Author response:We appreciate the virtues of brevity but this paper was conceived as a specific model for the origin of translation placed against the critically examined background of the relevant general evolutionary principles and previous research in the area. We feel that it has to stay that way.
Reviewer #4: Arcady Mushegian
The most significant contribution of this study is in decomposing the tantalizingly complex problem of the origin of genetic code, translation, and RNA replication into a series of proposed small evolutionary transitions, each associated with its own contribution to the fitness of the genetic system that experiences these transitions. I whole-heartedly recommend this manuscript for publication and expect that this series of transitions will be further scrutinized, perhaps along the lines of necessity and sufficiency.

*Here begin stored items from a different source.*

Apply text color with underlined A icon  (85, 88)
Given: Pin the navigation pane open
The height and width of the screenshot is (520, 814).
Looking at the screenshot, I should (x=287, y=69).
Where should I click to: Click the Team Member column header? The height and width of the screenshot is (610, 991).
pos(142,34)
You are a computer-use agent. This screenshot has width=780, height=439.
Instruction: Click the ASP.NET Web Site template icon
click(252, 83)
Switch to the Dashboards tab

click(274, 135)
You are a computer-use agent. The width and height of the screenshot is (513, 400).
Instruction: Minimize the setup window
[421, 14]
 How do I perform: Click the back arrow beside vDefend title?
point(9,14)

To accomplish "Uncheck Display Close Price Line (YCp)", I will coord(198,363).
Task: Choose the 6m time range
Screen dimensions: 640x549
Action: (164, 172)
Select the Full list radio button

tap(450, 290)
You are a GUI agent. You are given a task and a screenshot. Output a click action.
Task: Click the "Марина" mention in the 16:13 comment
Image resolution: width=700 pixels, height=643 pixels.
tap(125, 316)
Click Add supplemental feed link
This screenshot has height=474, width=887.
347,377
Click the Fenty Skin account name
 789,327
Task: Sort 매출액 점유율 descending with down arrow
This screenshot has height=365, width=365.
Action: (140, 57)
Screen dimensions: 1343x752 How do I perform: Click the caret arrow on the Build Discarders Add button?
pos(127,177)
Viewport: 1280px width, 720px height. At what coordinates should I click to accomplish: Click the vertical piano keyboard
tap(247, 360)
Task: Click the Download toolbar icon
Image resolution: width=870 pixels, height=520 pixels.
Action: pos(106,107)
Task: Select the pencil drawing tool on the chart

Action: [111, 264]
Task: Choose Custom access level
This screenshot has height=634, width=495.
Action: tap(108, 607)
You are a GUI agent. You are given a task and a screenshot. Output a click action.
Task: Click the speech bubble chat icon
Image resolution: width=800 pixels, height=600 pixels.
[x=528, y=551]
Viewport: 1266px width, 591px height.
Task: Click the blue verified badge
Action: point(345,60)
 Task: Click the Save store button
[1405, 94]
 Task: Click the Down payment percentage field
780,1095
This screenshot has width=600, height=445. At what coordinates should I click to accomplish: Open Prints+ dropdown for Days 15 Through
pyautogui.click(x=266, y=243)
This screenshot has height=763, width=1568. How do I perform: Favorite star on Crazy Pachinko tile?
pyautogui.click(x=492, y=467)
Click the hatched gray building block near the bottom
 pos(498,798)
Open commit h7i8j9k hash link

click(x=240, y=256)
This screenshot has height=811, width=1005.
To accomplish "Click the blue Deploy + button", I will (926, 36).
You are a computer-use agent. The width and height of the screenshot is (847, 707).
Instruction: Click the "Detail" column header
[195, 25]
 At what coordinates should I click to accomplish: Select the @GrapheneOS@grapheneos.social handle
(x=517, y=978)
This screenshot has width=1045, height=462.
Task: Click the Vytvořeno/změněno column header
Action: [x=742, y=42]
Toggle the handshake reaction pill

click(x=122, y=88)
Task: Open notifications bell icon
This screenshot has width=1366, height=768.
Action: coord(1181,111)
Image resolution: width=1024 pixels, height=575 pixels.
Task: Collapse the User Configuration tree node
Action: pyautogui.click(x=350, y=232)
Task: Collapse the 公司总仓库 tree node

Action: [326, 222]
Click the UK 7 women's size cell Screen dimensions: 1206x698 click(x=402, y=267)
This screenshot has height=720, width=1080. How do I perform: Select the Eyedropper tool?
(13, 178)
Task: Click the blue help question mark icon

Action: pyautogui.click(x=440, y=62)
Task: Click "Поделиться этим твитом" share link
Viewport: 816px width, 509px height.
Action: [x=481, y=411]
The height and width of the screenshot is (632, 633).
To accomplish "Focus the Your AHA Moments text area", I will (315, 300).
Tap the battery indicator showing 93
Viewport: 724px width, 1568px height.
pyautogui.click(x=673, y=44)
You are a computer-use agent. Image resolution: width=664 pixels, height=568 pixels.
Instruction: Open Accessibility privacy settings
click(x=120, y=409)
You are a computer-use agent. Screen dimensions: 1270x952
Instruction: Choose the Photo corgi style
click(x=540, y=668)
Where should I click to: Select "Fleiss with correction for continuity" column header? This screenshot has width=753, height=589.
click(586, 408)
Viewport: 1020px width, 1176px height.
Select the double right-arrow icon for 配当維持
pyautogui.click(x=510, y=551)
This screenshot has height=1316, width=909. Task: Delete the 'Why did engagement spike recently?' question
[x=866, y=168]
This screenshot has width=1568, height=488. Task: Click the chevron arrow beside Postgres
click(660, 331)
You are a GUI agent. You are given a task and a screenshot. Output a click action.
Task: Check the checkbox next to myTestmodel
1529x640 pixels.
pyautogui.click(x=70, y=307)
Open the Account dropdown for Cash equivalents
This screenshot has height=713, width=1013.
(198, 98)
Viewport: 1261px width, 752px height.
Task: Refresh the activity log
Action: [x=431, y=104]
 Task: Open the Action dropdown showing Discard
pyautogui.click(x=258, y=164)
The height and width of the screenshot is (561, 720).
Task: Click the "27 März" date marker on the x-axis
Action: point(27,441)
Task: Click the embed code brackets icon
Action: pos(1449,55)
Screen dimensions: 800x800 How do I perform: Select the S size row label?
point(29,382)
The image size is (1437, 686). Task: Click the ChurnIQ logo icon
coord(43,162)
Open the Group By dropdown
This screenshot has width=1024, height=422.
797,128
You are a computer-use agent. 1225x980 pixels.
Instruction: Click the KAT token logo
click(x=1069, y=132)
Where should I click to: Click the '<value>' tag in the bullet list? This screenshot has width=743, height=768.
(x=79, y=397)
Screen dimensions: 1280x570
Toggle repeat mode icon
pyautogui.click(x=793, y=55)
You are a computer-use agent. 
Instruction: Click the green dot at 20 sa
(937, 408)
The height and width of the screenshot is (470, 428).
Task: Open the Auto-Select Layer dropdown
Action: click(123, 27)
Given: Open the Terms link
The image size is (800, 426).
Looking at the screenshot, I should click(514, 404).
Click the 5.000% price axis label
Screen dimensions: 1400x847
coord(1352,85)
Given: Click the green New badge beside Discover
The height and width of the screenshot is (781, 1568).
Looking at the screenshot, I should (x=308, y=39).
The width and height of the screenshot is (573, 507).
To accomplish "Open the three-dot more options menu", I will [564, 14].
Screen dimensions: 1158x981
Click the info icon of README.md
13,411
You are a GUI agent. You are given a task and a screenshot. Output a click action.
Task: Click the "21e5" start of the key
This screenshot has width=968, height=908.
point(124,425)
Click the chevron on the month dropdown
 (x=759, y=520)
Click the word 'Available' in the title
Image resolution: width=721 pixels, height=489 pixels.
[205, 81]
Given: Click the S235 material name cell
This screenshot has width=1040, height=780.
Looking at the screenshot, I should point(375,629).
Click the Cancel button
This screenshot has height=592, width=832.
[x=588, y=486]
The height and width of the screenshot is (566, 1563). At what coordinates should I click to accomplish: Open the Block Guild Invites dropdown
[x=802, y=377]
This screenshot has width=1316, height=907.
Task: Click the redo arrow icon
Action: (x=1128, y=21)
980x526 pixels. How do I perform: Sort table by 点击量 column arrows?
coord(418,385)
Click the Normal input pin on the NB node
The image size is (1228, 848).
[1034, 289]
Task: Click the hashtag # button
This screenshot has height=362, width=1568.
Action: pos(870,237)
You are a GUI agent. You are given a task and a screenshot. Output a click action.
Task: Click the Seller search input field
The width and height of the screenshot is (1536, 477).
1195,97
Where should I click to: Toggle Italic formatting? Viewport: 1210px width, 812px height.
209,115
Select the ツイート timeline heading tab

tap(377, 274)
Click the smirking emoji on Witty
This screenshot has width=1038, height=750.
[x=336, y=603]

My only scientific complain is about the half-haphazard conclusion that the frozen-accident model of adaptor recognition by amino acids is the most likely one. It might be, or it might be not: the fact that current direct experiments fail to establish specific recognition of cognate (anti)codons for evolutionarily more primitive amino acids does not make a "frozen accident" mechanistically attractive. Moreover, if, for example, primitive nucleobases were abiotically derivatized (see the work from S.Benner's lab that seems to point in this direction), then the experiments with the present-day codons or anticodons are not even answering the right question. The authors should mention that work or at least stay even more agnostic about the recognition model.
Author response:we infused considerable extra agnosticism, also, in response to Knight's comments (see above).
Other, minor, comments:
"The Continuity Principle" has connections with Anton Dorn's change-of-function principle (Ursprung der Wirbeltiere und das Prinzip des Funktionswechsels, Leipzig, 1875) – perhaps this is worth acknowledging.
Author response:In truth, the principle really goes back to Darwin, the rest are reformulations and explanations. We jump to a modern version immediately, leaving Dorn out.
As discussed by the authors, should Darwin-Eigen cycle be renamed Darvin-Eigen-Lynch-Conery cycle?
Author response:If one wants to be really fair, then, maybe, Darwin-Eigen-Penny-Lynch-Conery -(Wolf-Koonin)? For the time being, we are sticking with the original name, after Penny.
The study is well-written, but perhaps it can be edited a bit more. For example, the notion that "evolution has no foresight", however important, is seen at least five times, including two times within one bulleted list on pg 29.